OK, we do judge books by their covers. And book publishers judge their readers by their book covers too (or is it their covers by their readers?)
Anway, I’ve been giving this covers question some consideration recently, for my third opus in the Moss Reid series, the one with the fierce long and catchy title.
So do you have a different cover for the hardback edition and the paperback? A special one for the eBook version? A very different one yet again for specific regions and translations?
Jane Austen Cover Syndrome
“Oh,” the brother says. “Sounds like you have a problem with the JACS.”
“Yeah, the JACS. You know. Jane Austen Cover Syndrome,” he says.
Oh-oh. Not more of his “Marketing 3.0 blah blah blah” guff?
You must have heard of her, he goes on. Jane Austen. How, like yourself, she can’t be much bothered with the lit-fest circuits or chat shows. Or the Twitter machine either.

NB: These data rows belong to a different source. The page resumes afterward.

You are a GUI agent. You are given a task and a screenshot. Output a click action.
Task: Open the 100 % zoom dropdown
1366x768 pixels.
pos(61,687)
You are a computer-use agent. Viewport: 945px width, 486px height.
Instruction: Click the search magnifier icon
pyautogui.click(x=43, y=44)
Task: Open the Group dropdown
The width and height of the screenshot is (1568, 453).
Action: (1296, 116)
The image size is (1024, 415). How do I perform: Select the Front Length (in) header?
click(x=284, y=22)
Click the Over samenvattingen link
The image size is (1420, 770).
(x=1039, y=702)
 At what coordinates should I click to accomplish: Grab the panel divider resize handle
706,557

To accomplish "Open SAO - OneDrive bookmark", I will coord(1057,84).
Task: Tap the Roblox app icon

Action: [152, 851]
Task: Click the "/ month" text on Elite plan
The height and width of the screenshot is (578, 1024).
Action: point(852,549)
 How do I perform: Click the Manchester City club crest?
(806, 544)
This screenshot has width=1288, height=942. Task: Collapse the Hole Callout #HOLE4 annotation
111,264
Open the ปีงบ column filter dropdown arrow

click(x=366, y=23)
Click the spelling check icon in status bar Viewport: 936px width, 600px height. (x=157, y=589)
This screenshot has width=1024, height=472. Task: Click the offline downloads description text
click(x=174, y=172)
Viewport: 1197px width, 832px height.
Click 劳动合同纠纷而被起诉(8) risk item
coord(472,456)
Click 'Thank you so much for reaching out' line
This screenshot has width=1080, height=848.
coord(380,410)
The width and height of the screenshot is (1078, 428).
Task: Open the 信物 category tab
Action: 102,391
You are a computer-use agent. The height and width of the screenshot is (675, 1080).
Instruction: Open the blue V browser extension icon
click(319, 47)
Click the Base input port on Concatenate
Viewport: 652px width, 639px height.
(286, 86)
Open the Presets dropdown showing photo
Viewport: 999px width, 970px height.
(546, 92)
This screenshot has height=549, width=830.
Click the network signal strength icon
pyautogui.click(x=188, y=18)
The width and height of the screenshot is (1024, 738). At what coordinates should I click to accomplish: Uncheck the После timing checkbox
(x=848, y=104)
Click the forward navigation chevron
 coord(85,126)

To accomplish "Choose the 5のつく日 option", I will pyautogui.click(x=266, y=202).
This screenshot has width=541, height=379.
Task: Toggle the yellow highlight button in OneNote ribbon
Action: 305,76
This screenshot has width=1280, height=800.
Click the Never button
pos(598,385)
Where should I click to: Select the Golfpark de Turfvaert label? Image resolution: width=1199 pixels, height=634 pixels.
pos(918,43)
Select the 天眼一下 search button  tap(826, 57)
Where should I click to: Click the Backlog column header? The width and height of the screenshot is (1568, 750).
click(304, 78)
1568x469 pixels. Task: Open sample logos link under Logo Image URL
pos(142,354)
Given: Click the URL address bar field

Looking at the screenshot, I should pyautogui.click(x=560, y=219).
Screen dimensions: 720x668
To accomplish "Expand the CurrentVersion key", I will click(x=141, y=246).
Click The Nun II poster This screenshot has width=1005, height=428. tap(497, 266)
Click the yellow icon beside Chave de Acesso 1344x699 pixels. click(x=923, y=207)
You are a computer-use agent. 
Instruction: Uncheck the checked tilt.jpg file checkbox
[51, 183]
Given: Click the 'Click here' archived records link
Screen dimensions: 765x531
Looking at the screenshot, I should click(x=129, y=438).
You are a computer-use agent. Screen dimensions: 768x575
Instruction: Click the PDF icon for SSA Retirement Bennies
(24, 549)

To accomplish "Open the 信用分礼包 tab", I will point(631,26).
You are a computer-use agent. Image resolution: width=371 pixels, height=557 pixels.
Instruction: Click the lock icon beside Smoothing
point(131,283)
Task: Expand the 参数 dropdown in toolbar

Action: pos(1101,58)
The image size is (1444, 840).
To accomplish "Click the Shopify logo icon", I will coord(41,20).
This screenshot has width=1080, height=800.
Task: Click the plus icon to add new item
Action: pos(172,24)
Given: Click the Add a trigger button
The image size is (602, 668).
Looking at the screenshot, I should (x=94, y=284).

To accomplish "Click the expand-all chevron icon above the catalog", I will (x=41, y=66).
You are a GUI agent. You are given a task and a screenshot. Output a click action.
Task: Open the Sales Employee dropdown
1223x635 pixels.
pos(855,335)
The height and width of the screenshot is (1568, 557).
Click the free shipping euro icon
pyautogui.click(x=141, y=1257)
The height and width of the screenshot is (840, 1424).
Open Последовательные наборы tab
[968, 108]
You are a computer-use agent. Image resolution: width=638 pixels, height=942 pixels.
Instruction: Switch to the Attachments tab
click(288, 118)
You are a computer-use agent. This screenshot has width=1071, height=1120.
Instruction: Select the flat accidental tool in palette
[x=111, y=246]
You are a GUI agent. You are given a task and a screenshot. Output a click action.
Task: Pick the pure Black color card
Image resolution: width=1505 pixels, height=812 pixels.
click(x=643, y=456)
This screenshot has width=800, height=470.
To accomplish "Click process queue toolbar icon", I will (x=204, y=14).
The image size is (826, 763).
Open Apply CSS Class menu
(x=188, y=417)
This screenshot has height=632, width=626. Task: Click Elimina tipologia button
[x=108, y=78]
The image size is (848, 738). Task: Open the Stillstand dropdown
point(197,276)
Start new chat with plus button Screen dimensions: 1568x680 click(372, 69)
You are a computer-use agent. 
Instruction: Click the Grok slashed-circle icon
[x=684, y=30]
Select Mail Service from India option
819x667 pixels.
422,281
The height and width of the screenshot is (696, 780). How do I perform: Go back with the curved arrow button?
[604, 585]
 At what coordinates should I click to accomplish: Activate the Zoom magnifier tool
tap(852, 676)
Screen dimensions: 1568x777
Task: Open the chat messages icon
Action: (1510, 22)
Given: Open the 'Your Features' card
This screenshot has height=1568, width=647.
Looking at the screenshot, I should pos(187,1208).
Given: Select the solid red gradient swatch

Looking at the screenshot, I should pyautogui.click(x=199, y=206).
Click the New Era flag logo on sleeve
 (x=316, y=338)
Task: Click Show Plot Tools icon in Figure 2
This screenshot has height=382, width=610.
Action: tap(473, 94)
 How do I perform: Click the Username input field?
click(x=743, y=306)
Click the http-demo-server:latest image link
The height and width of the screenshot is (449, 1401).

Not even Pinterest or a quick Facebook update once a week, with a selfie of herself with Fintan O’Toole or the cast of Love/Hate. She doesn’t even have a literary agent!
Yet, despite her low industry profile and lack of a social media presence, Ms Austen still manages to be a seriously major best-selling rom-com novelist. There a lesson for us all there.
And how does she do it? How come Jane has all this pulling power – or should we call it “Austen power”?
The brother says it’s all down to the JACS. Her covers.
Each one of her international blockbusters comes in not one – not two, not even three – but a dazzling range of covers. Always dozens of ’em, or even hundreds of different covers at a time.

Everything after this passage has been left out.